Wild Week of Earnings
Around one-third of my companies report this week. I wanted to provide some VERY rough expectations on a few of them mainly to hold myself accountable if companies miss those expectations by a wide enough margin:
- Upstart Holdings -- Expectations are lofty and macro is worsening. This quarter and guide will work wonders in eroding fears over its ability to succeed throughout any macro environment or it will amplify those fears. I want to see more partner bank retention, more partner FICO minimum eliminations and more auto color.
- SoFi Technologies -- Its student loan business will remain severely challenged, but its guidance contemplates this. Analysts are still looking for 40%+ growth and rapid margin expansion and that's also what I expect. I'd also love to hear more about this new Galileo/Mastercard relationship.
- Lemonade -- I'm much closer to exiting this position than any other in my portfolio. Customer additions need to quickly re-accelerate, growth needs to be upbeat and peak loss commentary needs to be re-affirmed. It doesn't matter if it's trading at cash value if all of that cash will be burned. Any more hiccups this quarter and I am out. A strong quarter -- conversely -- would lengthen my rope.
- The Trade Desk -- Jeff Green always delivers. I worry about this one less than any other position. Results should be good, but the stock still sports a 45X+ forward earnings multiple so the bar continues to be set high.

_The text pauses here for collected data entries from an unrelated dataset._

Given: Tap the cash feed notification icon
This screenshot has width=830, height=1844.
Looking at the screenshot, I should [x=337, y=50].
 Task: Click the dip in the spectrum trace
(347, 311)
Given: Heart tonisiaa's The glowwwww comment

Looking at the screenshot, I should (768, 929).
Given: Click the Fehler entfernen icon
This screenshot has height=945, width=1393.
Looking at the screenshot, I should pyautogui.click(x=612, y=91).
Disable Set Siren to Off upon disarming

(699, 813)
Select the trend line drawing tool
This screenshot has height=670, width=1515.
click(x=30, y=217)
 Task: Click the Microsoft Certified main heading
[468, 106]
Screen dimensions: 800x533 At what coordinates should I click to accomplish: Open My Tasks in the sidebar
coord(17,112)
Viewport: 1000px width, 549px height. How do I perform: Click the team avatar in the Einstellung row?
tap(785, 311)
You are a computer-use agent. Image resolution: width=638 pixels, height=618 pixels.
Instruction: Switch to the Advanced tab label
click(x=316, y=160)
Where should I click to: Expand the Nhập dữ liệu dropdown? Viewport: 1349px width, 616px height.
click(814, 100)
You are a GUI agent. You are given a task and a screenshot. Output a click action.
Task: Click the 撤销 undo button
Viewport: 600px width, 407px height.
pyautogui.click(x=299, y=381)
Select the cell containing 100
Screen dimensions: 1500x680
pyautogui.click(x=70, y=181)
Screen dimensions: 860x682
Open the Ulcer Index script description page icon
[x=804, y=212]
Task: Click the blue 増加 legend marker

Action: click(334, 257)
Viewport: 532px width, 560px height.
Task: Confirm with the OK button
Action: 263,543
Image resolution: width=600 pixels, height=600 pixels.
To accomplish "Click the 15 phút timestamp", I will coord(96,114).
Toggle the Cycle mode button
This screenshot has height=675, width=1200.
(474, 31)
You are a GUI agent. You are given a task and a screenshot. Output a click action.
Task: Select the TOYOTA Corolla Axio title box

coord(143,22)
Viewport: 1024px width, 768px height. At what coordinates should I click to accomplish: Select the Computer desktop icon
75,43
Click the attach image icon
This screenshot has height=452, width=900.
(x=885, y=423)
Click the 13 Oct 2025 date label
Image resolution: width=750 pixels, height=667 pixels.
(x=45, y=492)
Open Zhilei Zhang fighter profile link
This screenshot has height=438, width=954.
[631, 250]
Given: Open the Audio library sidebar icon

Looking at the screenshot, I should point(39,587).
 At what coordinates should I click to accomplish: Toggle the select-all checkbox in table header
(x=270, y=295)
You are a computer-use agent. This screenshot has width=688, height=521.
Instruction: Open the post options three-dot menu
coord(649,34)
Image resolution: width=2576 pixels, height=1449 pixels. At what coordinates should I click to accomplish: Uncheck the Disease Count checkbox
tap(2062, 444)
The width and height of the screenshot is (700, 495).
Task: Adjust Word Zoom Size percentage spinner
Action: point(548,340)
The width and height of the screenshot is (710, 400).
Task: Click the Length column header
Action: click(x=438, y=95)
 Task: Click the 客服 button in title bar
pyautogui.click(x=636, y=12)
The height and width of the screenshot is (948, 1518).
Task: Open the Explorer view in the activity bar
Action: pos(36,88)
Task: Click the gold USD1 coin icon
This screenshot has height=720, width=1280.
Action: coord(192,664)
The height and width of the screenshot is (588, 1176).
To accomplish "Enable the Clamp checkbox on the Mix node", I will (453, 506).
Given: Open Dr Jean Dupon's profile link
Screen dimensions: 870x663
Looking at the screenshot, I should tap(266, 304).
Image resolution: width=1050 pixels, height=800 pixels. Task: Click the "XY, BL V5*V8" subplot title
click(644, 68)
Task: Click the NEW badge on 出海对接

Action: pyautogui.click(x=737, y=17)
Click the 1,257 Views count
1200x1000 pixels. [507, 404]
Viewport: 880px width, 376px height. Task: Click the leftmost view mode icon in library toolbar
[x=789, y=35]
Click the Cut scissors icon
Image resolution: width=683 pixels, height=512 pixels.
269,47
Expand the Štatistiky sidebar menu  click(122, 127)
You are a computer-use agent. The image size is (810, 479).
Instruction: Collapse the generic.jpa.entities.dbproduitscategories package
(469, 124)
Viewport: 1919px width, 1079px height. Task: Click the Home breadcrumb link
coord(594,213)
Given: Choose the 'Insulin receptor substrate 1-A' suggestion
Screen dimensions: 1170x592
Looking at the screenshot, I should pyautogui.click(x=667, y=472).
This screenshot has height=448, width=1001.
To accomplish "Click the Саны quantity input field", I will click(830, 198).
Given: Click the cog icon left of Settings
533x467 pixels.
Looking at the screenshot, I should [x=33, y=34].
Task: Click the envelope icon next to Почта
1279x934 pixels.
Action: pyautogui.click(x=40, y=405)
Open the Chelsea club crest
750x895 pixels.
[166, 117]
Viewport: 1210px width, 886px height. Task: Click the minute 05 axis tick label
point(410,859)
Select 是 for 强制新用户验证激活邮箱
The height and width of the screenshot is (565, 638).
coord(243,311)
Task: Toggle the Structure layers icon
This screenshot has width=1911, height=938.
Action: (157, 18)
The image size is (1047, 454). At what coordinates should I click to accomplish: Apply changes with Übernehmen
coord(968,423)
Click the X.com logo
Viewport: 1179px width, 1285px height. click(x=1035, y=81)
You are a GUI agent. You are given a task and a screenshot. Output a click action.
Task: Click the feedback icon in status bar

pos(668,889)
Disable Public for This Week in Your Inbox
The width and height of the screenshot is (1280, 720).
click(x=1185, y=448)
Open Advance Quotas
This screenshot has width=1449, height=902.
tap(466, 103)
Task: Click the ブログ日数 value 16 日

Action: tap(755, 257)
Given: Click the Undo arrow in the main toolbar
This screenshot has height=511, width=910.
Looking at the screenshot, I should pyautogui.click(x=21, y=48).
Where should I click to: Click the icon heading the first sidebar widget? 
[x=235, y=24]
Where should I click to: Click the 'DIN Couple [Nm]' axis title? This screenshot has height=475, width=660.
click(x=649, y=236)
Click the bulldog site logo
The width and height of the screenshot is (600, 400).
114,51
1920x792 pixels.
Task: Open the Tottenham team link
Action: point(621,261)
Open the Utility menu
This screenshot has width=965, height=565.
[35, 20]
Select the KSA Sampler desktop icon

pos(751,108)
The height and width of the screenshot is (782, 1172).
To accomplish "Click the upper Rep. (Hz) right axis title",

- Olo -- We are just a few quarters away from it lapping pandemic comps that greatly propped up its growth. I continue to accumulate shares and continue to think its philosophy of spending all gross profit dollars on growth is both the right long term mindset and something that markets will continue to hate. I'll keep SLOWLY accumulating as long as results remain as strong as they've been.
- GoodRx -- Last quarter was a disaster... but part of the reason was due to shifting overly optimistic guidance to what I perceive to be very pessimistic. That leaves upside risk rather than downside risk to the guidance that we've had since the IPO. This is a 25% compounder with 30%+ margins and sports an earnings multiple of roughly 25X. If its savings rate leads and marketshare continue to grow, it will be in prime position to re-accelerate when its market improves.
Let's do this!
We are unfortunately at a point where not even actual earnings and FCF matter, fun times.
Tough times take care, love your $PGNY pick, might get in.